According to the doctors, Namuwaya says, Lulenzi was too small to undergo a major operation.
“We wondered how we could ever feed him to make the required kilogrammes when he was only crying and not taking anything, not even suckling properly due to pain.”
They could not sit back. They feared it would take long to get the weight and yet the pain intensified.
“We tried St. Benedictine Health Centre in Wanyange, Jinja district,” she narrates.
Instead, they were referred to Mulago Hospital, extinguishing even the little hope they had. They returned home wrapped up in prickly silence, but with dinning questions in their minds, according to Namuwaya.
Blood was now oozing from the wound and upon the advice of friends, they took Lulenzi to Buluba Hospital in Mayuge where they were again referred to Mulago.
Helpless, Namuwaya carried her ailing son back to Jinja Hospital, where the doctors instead accused her of not following instructions — Lulenzi was not yet 10kg.
“What could I do? His condition was terrible. Without any attention given to me, we admitted ourselves. I looked for a bed where the occupant was about to be discharged and put my son there,” she narrates.
The doctors, according to Namuwaya, checked on them two days later and referred them to Mulago.
According to the Jinja Hospital medical director, Dr. Michael Osinde, although the hospital has paeditricians, it does not have paediatric surgeons who could have handled Lulenzi’s condition and that is why the medical workers referred the Namuwayas to Mulago.
Experts scratch their heads
The next day, the baby was given injections. However, just like in Jinja Hospital, the doctors were not certain about the nature of treatment to give Lulenzi, according to Namuwaya.
“A week later, with blood still oozing from the wound, he was given tablets,” Namuwaya recounts.
Sadly, she says, the doctors told them they could not operate on Lulenzi because the wound was connected to the veins.
“They told us the dose was complete and discharged us with some medicine to give to him at home, but his condition was not any better. We were advised to go back after two weeks.”
With this futile chase and pockets running dry, their hope was severely dwindling.
Even more depressing, according to Waiswa, were the words from people who came to visit them.
“They kept telling us our son could have been treated if we had paid some money to the doctors.

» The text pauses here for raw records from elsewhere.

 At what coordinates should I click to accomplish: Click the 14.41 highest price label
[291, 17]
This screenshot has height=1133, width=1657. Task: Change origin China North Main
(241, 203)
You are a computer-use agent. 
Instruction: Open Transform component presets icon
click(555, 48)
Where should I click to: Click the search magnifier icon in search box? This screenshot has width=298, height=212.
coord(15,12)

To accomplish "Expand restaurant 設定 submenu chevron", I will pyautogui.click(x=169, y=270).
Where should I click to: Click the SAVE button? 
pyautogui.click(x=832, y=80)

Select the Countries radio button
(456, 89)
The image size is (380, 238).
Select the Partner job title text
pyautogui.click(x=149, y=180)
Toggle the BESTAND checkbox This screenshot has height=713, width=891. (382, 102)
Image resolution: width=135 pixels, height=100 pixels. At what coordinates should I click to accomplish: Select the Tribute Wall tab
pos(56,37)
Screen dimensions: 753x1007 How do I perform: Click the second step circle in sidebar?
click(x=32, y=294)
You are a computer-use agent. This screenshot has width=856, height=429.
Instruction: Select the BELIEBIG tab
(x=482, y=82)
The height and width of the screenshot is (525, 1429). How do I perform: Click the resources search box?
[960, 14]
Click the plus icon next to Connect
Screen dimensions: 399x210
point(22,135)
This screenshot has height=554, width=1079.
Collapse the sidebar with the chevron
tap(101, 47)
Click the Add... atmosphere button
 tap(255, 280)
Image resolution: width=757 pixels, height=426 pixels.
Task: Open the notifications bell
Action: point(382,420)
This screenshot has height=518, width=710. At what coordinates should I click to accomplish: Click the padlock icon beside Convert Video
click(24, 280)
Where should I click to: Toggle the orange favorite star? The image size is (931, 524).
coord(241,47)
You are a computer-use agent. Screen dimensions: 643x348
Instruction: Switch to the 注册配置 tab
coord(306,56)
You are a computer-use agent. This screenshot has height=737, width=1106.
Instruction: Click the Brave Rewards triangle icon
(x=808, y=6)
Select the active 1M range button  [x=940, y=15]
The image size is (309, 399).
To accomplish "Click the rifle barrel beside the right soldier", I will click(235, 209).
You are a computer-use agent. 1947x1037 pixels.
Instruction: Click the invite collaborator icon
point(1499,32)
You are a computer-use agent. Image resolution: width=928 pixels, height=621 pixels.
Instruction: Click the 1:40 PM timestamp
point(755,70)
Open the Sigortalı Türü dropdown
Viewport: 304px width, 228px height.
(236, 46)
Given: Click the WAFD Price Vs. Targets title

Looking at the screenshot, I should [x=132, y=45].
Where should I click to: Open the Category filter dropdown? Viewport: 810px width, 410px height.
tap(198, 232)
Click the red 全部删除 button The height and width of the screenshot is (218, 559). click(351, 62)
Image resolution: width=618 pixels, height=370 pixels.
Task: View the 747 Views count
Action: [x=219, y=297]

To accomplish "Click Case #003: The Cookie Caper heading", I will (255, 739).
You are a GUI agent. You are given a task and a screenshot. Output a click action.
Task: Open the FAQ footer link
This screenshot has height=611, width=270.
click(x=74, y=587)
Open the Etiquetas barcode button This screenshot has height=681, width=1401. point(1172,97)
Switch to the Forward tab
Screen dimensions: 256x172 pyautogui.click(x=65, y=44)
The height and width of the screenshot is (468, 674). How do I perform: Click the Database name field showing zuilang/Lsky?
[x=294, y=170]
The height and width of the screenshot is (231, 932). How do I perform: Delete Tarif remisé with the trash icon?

Does that mean the doctors deliberately refused to save my son?” he mutters, shaking his head in disbelief.
Indeed, Lulenzi’s life could not be saved. In the night of September 17, as the clock ticked away, oblivious of the misery the family was enduring, Lurenzi breathed his last.
Shortage of paediatric surgeons
Osinde says Uganda has about four paediatric surgeons who are all based at Mulago.
What this means, therefore, is that a child in Kotido with a severe complication can only get specialised attention from Mulago, and not from a regional referral hospital, such as that of Mbale.
And with high transport costs and upkeep at Mulago, which many rural poor cannot afford, the rural poor are indirectly condemned to death.